FRANKFURT (Reuters) - The European Central Bank (ECB) will press euro zone banks to revalue their assets and take a more realistic view on likely losses when it probes their balance sheets in the coming months, signaling a new, more aggressive era of banking supervision.
Publishing guidelines on Tuesday for its forthcoming asset quality review (AQR), the ECB said it would trawl through trillions of euros of assets at 128 leading banks between now and August, aiming to ferret out any problems before it takes over as the euro zone’s banking watchdog in November.
The exercise is part of a bigger plan to harmonize the way banks are supervised and if necessary wound down, aiming to restore the sector’s stability and avert a repeat of the debt crisis which cost trillions in taxpayer bailouts.
While preparations for coordinated supervision are already in full swing, European ministers were still trying to agree on how to build a safety net for failing banks on Tuesday in Brussels, redoubling efforts to avoid an embarrassing delay to the euro zone’s centerpiece crisis reform.
Sabine Lautenschlaeger, vice chair of the banking watchdog and a member of the ECB’s executive board, told the Wall Street Journal she expected some banks would need to improve their capital situation as a result of the tests, either by raising funds or selling assets, without giving a specific number. “It’s the last chance to clean up,” she was quoted as saying.
The asset quality review will be followed by separate and wider “stress tests” of Europe’s banks, to see how they would fare under certain shock scenarios. All results will be released in October.
Estimates of banks’ capital shortfall range from 280 billion euros ($390 billion) to as much as 770 billion euros ($1 trillion).
Previous stress tests of leading European banks failed to completely root out problems in the sector and the scope of the current review that combines backward looking checks and forward looking stress scenarios is unprecedented.
Euro zone banks have never before been measured against common thresholds, such as a single definition of when loans become impaired, and many have never had their books interrogated in such detail. Previous tests relied on locally approved data.
“We expect the AQR and stress test to introduce greater transparency on ‘problem assets’ and speed up the healing process,” said analysts at Citi.
Many banks have already been raising funds, shedding assets and writing off bad debts ahead of the review and stress tests. Italy’s Unicredit (CRDI.MI) on Tuesday posted a record 14 billion euro loss after writedowns and provisions as it moved to clean up its balance sheet ahead of the ECB’s examination.
Unicredit’s chief executive Federico Ghizzoni said he was happy about the ECB’s health check following the results, but Francesco Giordano, finance chief at UniCredit’s Bank Austria arm described the review as “a very demanding process”.
“We have also discussed with regulators themselves that it is quite burdensome because of the intensity of the time in which the work is done. It is also extremely detailed, which to a certain extent it is at times a little bit beyond what necessity should be,” Giordano told reporters.

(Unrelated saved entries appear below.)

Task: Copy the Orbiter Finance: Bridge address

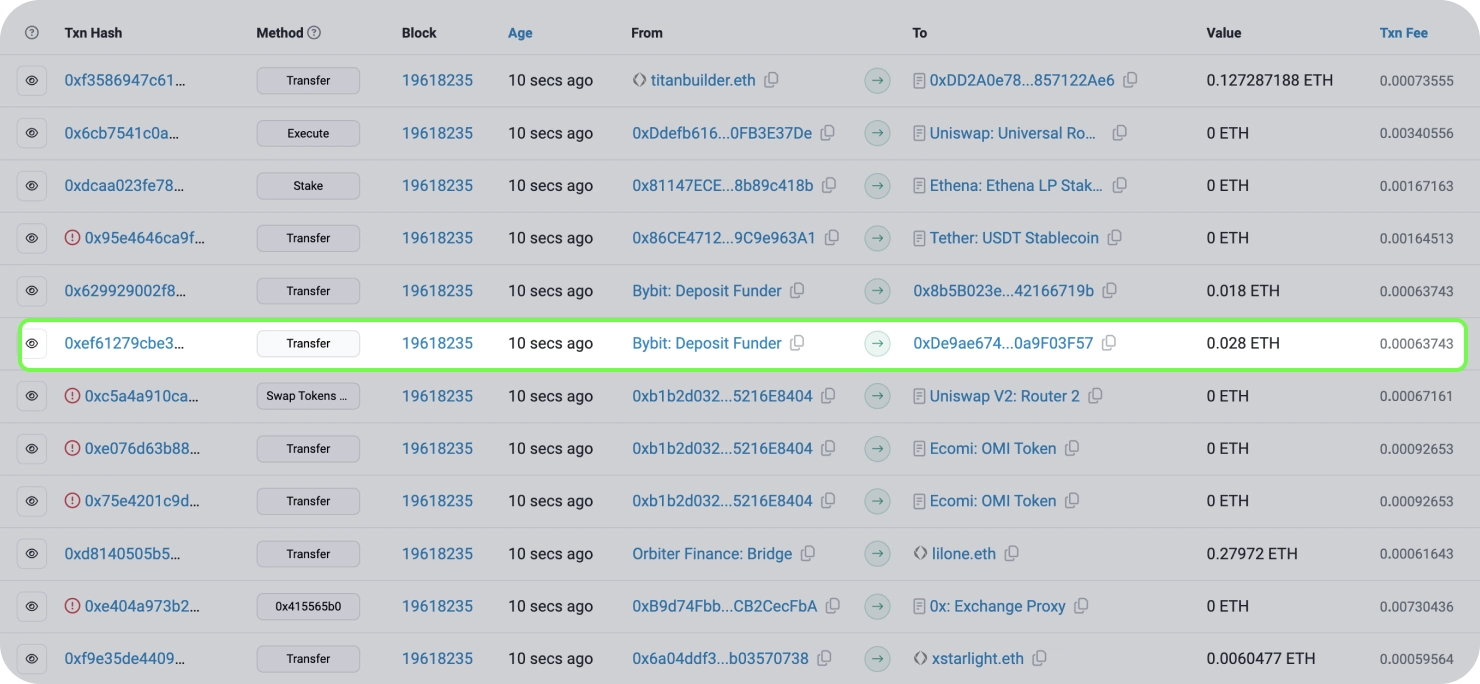Action: [808, 554]
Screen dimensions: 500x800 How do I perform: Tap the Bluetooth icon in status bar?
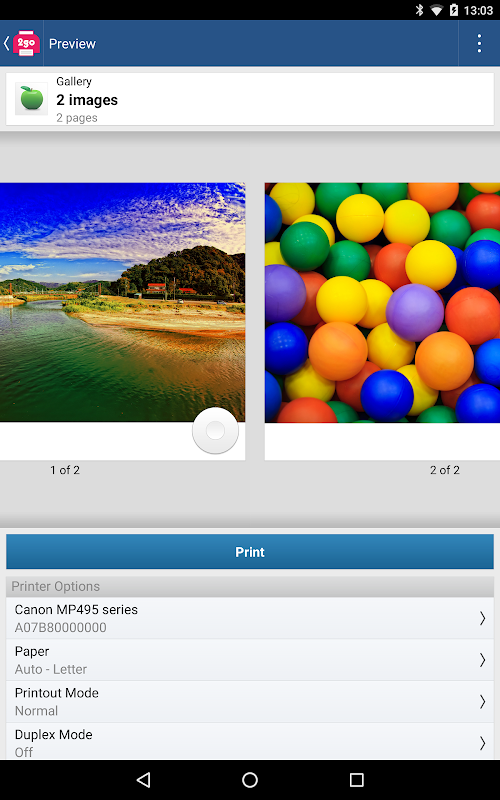(x=419, y=10)
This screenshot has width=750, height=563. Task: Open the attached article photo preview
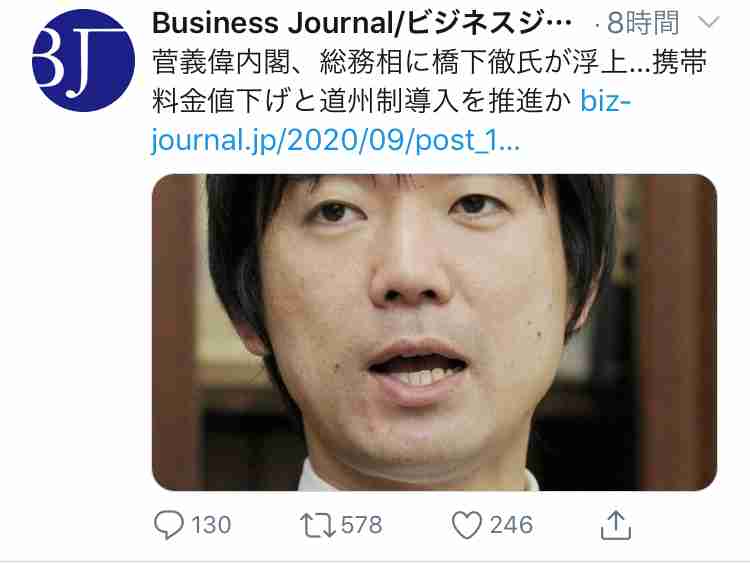pyautogui.click(x=434, y=332)
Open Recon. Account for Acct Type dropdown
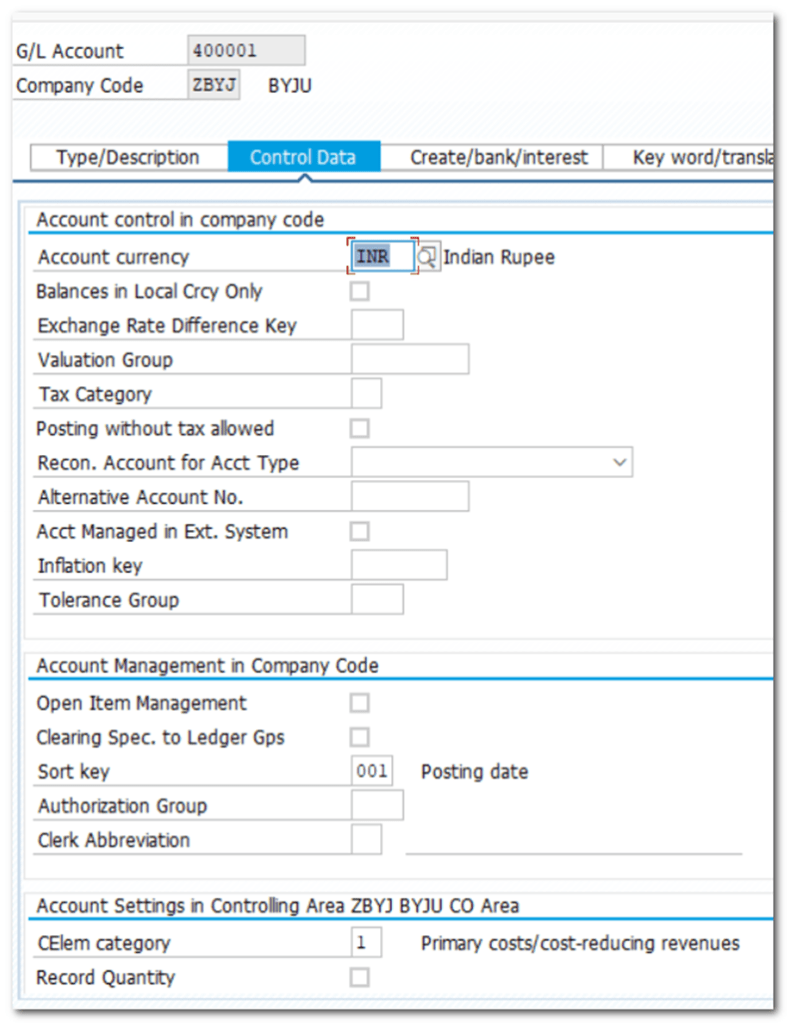This screenshot has width=787, height=1023. pyautogui.click(x=620, y=463)
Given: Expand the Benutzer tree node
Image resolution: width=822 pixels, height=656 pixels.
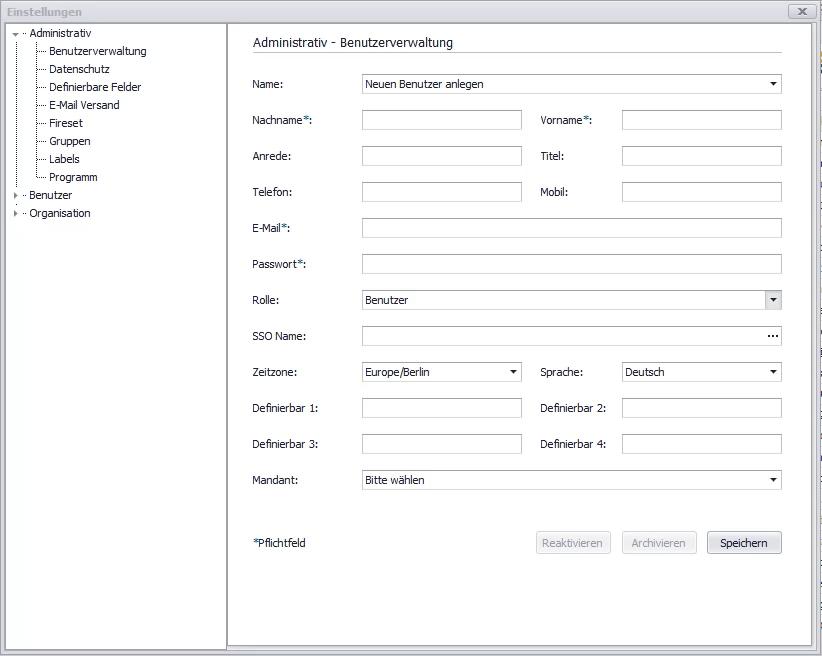Looking at the screenshot, I should point(15,196).
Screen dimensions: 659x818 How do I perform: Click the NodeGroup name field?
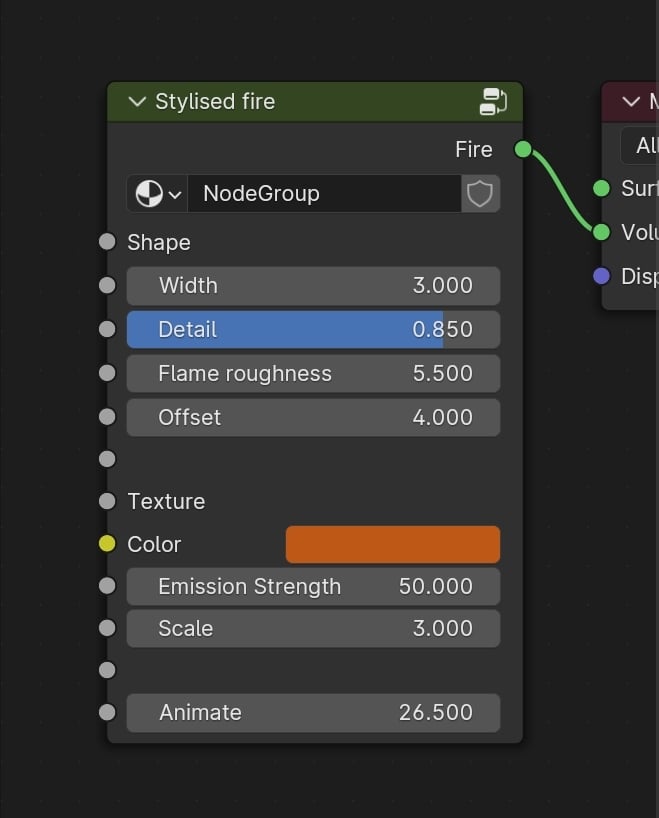pyautogui.click(x=325, y=193)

Michael Kemmer, head of the German BDB banking association, struck a similar tone, saying the work load for all involved was significant and at the limit of what could be handled.
Once the results of its review are known, the ECB will push banks to reflect some of the findings in their 2014 accounts.
Banks will only be expected to change their 2013 accounts in the unlikely event that the review highlights issues that should lead to a restatement according to local law, it said.
The ECB’s guidelines also set out different scenarios when loans should be classified as impaired. For example when a debtor has requested emergency funding from a bank, or if a company that has taken a loan gets into financial difficulty and experiences a material decrease in turnover or the loss of a major customer.
As part of the exercise, the teams will also check whether collateral, for example in the form of real estate, aircraft, ships or artwork, is correctly valued, with help from external experts or by updating recent independent market valuations.
Collateral that has not been valued in the previous 12 months will have to be re-evaluated.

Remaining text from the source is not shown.